[Collected data]
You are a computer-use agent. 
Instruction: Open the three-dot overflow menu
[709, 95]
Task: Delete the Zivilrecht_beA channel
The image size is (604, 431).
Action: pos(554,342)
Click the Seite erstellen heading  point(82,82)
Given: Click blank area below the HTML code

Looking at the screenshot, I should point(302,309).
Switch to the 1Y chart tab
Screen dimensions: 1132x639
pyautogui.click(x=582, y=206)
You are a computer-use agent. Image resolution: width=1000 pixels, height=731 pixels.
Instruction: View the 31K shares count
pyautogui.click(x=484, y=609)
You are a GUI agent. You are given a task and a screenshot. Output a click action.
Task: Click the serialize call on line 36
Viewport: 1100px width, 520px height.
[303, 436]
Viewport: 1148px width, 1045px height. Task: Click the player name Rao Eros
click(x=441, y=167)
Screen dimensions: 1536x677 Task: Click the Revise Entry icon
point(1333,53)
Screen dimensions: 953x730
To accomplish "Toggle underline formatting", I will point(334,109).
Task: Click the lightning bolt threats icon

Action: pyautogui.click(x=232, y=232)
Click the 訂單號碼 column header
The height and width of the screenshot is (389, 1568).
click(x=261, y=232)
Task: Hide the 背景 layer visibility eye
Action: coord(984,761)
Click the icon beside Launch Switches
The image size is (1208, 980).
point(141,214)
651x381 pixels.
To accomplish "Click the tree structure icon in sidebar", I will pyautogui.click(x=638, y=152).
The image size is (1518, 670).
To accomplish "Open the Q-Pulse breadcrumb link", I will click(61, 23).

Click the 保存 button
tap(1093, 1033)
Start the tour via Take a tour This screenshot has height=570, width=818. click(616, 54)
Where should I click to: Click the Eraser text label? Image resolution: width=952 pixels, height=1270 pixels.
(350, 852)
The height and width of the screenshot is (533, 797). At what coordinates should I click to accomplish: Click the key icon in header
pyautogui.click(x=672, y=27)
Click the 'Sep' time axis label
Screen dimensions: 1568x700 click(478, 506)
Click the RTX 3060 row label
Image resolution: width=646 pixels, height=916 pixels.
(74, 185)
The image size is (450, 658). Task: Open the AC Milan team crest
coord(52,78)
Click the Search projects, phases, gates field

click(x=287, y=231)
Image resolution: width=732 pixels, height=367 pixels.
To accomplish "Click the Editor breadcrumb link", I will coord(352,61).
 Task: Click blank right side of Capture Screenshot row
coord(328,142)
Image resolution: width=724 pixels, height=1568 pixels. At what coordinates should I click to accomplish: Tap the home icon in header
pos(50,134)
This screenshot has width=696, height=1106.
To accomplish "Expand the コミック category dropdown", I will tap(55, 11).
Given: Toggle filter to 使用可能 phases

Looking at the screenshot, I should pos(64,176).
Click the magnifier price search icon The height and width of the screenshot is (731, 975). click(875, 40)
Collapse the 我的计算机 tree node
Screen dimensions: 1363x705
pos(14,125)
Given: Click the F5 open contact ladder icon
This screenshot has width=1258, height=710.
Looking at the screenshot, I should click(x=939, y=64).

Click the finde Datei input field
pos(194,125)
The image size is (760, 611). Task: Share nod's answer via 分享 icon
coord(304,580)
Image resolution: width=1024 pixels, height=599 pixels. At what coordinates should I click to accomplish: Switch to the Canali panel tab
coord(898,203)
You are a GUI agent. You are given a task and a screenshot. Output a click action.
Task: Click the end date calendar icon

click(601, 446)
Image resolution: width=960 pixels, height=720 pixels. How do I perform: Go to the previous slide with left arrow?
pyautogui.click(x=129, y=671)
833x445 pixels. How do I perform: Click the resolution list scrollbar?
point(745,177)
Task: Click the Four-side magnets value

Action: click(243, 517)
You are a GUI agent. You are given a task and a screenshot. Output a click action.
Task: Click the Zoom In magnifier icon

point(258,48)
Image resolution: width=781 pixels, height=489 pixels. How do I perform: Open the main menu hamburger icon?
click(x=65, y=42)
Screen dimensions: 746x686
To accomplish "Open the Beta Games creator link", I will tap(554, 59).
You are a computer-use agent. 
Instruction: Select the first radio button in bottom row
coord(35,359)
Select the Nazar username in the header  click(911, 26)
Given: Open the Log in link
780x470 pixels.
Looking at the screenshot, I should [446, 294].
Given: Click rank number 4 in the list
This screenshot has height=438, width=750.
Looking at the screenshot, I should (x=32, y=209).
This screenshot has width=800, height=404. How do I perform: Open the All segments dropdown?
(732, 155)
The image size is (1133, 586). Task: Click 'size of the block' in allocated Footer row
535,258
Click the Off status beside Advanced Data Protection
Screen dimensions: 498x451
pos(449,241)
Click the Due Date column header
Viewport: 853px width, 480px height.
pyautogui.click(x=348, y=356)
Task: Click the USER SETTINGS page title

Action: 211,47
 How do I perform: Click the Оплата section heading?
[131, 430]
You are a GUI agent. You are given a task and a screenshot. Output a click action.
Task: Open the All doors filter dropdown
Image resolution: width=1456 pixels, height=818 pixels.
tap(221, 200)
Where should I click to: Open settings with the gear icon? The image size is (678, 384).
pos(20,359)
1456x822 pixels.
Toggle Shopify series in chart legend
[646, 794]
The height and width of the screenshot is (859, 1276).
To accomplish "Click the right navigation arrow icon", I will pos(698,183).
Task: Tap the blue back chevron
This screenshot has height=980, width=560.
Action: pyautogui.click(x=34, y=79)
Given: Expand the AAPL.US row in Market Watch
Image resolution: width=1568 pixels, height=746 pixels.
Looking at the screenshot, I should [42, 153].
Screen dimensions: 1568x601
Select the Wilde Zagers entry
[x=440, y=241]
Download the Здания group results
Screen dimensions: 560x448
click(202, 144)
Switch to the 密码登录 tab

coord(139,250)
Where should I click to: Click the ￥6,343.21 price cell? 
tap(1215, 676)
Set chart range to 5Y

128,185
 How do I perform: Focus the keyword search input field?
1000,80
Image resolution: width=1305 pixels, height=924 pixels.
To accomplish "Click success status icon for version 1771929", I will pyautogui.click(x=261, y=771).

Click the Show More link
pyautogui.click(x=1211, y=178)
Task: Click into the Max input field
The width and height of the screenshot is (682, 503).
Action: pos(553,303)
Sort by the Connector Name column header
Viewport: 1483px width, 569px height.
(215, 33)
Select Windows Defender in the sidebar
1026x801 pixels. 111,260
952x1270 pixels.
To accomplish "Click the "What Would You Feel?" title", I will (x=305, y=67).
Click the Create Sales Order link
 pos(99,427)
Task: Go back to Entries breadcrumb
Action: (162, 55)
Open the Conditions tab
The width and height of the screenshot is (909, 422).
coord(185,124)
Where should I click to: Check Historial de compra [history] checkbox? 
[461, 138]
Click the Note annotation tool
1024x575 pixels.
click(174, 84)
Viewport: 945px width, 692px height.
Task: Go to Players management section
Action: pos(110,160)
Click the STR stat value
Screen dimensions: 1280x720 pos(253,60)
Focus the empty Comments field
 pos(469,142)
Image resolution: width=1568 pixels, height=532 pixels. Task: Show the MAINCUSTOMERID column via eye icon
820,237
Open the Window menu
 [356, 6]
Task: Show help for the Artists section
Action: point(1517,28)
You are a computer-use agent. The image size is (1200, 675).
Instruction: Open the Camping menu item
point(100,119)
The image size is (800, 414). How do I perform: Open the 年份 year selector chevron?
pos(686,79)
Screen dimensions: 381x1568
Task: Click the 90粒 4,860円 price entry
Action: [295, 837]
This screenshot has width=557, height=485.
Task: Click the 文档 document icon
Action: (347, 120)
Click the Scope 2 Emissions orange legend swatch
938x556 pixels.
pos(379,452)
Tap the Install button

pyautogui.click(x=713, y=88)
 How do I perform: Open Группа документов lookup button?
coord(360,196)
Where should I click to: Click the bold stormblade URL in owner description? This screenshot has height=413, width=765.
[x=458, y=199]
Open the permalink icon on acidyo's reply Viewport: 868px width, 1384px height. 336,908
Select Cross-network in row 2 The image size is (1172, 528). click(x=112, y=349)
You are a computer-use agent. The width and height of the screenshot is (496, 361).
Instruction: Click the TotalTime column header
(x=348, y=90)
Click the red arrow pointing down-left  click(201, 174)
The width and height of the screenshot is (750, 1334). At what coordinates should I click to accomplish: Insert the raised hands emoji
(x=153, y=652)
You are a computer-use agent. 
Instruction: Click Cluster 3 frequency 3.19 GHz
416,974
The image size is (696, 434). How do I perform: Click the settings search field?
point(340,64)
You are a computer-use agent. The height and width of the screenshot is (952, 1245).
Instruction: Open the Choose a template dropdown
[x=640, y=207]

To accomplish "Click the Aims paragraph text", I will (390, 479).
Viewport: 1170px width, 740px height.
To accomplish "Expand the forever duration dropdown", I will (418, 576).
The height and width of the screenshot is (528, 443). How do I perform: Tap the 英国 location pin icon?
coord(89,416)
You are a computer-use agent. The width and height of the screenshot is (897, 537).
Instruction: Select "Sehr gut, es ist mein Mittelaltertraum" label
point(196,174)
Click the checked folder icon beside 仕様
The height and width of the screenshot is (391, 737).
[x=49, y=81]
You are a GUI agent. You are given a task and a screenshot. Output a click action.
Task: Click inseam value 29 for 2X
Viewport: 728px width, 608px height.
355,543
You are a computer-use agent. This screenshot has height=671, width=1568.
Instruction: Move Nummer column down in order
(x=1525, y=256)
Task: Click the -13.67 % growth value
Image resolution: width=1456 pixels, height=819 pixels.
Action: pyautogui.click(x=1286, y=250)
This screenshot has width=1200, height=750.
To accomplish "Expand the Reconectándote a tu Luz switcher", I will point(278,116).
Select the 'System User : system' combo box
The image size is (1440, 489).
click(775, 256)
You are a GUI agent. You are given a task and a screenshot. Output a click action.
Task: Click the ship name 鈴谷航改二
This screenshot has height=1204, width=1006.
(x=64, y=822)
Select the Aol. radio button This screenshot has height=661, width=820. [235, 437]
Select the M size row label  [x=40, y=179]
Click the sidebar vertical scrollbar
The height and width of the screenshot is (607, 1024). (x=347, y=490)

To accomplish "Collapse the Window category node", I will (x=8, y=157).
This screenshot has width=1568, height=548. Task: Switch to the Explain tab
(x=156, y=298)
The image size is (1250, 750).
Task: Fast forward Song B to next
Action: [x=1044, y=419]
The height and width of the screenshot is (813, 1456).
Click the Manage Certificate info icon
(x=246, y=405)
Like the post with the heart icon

* Problem statement
From the entries above, give again exactly the lines running from the line with "Image resolution: width=1456 pixels, height=819" to the line with "Select the 'System User : system' combo box"; include both of those lines.

* Completed exercise
Image resolution: width=1456 pixels, height=819 pixels.
Action: pyautogui.click(x=1286, y=250)
This screenshot has width=1200, height=750.
To accomplish "Expand the Reconectándote a tu Luz switcher", I will point(278,116).
Select the 'System User : system' combo box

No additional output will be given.